As is almost always the case on DCUM, the problem ultimately comes down to insecurity and low self-esteem. The OP makes more than 90% of families (never mind individuals) in the richest country on Earth, but because her husband or friends make more, it's still not enough. If she respected herself, it would be. But she doesn't, so it isn't. Meanwhile, 300 million people elsewhere in the US muddle by on less.
Anonymous
Anonymous wrote:
Anonymous wrote:
Anonymous wrote:
Anonymous wrote:You need to look at this from the holistic view of what works for the family unit, not for two individuals. Is what you have now the best from the perspective of money, time, and family? In general, there is always going to be someone with the primary job and income, the secondary job which factors into the primary job, and the running of the family.
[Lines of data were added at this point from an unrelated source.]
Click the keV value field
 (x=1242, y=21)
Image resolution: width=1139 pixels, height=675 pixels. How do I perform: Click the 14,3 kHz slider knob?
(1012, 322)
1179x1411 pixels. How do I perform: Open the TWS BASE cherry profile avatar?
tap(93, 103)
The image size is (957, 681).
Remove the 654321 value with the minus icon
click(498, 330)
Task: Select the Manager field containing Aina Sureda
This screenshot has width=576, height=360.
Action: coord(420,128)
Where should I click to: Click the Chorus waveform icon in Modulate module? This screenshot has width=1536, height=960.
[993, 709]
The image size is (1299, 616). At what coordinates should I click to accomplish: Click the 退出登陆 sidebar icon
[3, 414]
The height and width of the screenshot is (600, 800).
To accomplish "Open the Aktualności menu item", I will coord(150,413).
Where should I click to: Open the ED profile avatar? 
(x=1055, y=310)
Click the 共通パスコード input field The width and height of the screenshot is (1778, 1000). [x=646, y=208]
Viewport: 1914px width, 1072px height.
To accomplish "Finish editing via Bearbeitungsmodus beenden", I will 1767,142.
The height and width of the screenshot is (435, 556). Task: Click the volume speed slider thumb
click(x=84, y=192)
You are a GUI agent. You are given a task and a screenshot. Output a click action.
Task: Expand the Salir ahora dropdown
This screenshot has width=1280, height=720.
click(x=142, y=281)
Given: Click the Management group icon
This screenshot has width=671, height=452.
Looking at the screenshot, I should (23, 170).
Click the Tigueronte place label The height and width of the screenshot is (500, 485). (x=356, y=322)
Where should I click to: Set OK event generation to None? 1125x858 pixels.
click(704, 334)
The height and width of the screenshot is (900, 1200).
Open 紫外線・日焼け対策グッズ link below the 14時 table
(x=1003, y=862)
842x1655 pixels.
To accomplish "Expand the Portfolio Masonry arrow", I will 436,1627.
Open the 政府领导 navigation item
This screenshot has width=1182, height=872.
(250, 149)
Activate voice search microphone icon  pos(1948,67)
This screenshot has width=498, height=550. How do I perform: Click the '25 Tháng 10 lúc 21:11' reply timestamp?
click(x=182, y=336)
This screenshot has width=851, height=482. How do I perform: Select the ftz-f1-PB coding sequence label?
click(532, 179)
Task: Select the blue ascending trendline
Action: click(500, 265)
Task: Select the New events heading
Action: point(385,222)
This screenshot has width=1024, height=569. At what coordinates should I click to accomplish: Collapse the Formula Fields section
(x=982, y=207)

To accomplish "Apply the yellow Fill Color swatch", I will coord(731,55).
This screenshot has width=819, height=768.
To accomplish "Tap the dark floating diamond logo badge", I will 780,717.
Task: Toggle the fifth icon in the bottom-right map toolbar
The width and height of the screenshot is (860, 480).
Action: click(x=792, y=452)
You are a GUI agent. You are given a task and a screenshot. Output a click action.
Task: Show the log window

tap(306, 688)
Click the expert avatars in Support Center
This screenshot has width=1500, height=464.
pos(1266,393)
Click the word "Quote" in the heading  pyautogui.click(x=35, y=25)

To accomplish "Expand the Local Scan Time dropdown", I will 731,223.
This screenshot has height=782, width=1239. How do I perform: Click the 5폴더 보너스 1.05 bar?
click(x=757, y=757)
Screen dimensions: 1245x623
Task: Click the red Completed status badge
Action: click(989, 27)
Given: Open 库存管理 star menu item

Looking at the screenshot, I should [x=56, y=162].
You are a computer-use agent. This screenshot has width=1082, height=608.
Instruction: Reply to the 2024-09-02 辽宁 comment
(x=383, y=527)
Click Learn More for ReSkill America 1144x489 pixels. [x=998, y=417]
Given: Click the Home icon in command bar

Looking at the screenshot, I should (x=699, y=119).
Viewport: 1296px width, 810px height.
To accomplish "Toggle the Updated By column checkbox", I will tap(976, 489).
The only thing that feminism changed is that the primary job doesn't have to belong to the husband.



Says the white male father whose full time working wife magically runs the entire household, property and kids' development.


*Shrug* The OP made a choice years ago, and now regrets that choice. The question is what to do about it. The husband is living up to his part of the bargain, she doesn't want to anymore. She has the flexibility to do other things, but for some reason wants her husband to scale back his ambitions. This isn't necessary and doesn't make sense. Again, this seems like either (a) regret, or (b) a desire to be her husband's "equal" (or perhaps "equal" to her friends, of whom she is jealous of their success).


As is almost always the case on DCUM, the problem ultimately comes down to insecurity and low self-esteem. The OP makes more than 90% of families (never mind individuals) in the richest country on Earth, but because her husband or friends make more, it's still not enough. If she respected herself, it would be. But she doesn't, so it isn't. Meanwhile, 300 million people elsewhere in the US muddle by on less.


It should be enough, but if it isn't then it's up to her to find a way to make more money.
Anonymous
I walked away from all of the teleworking from home stuff and just became a SAHM when I was in OPs position. We didn't need the money, and I found almost no satisfaction from working out of a home office. Mostly, it was just a PITA, doing the same thing I'd done for more than 10 years in an office but without the social interaction. To me, satisfying work means being with smart colleagues in a fast-moving office, accomplishing something together. It has all worked out, and I've been able to find meaningful volunteer options as the kids got older.
Anonymous
Anonymous wrote:
Anonymous wrote:
Anonymous wrote:
Anonymous wrote:OP, we are nearly identical in salary, time worked, and DH job situations. I have accepted the situation and am very involved in a hobby to help me feel challenged outside of my career (but that is flexible in the time it occurs). It works for us, but if it's not working for you, change it. You shouldn't be unhappy and unfulfilled.


Ok two people with 5hr day telework jobs -- what do yo do!!so jealous.


I'd like one too please.


It kind of seems unfair that it falls to wives with wealthy earning DHs, but maybe there is correlation

Depends on the definition of "it." What are you talking about?